Upon discharge, I was told verbally by the different people and it is stressed in the discharge paperwork to only ice for 20 minutes at a time each hour. The Ortho nurse I spoke with yesterday also strongly reiterated this twice during our phone conversation.
I'm checking my skin regularly.
I'm using a folded pillowcase as a barrier.
If I remove the ice sleeve, my knees almost instantly become so hot and swollen that it almost takes my breath away. The ice feels good.
Why would I be instructed to do almost the opposite of what was practiced at hospital?
 
Will i be in tremendous pain once the nerve block catheters run out? They are leaking and I was told I could pull them out early if it was getting too annoying. I tried some additional waterproof tape because I'm not sure how I'll fare without them.
 
How many days/weeks post op are you?
In NZ it’s not common practice to be sent home with nerve blocks still in place.

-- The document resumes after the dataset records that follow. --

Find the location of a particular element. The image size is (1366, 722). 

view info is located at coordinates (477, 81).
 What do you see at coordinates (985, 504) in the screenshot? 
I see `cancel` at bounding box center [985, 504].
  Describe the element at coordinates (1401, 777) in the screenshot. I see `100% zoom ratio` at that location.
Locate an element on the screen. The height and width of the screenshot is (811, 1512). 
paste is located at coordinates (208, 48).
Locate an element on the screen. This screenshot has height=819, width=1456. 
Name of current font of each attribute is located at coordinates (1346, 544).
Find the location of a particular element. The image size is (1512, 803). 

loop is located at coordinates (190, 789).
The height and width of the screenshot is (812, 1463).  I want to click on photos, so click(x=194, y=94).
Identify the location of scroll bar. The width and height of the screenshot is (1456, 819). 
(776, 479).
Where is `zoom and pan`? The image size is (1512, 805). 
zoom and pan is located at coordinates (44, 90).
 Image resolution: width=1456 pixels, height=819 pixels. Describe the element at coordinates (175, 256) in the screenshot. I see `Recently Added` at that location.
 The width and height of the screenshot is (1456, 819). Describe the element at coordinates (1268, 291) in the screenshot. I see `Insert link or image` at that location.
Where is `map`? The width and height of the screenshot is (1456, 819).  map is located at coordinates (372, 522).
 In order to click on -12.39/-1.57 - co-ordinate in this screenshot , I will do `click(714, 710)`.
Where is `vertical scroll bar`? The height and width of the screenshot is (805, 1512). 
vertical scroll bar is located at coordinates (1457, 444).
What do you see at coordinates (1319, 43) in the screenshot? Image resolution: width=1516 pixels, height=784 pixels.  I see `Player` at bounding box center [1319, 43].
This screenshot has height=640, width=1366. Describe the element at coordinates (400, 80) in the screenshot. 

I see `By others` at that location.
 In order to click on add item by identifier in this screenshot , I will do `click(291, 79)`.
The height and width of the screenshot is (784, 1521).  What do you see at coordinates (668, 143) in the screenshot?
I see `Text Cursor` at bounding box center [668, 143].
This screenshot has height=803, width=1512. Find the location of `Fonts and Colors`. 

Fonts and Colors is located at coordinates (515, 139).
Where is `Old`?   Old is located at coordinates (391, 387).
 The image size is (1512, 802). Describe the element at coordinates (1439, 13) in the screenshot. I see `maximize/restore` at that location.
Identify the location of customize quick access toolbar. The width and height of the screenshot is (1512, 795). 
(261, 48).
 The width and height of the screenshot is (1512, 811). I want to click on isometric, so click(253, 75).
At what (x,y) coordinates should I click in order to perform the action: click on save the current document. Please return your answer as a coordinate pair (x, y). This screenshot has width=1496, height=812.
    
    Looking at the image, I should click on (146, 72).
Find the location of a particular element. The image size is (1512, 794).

You will be fine, sorry I think you may have started your post op journey believing all was going to be easier than it is. Just take one day at a time. X
 
I don't think all the medical people agree on the icing advice. All I know is we've had tons of people here who iced pretty constantly and recovered fine. I would ice for about an hour at a time with maybe a 20 minute break.

Don't put a pillow just under the knee. Do more of the ramp system so that you're getting a gradual elevation--the leg doesn't have to be perfectly straight. I had good extension but full straight was pretty uncomfortable. It's fine to change position when one gets too uncomfortable.
 
How many days/weeks post op are you?
I'm only 3 days post op. :)
I was definitely prepared for a challenge. I just wasn't sure if the nerve blocks should be removed now or not
 
I have really liked PT.
I am looking forward to PT. I'm normally a very active/athletic person.
It just seemed way too early to get into it right now, especially before pain is under control.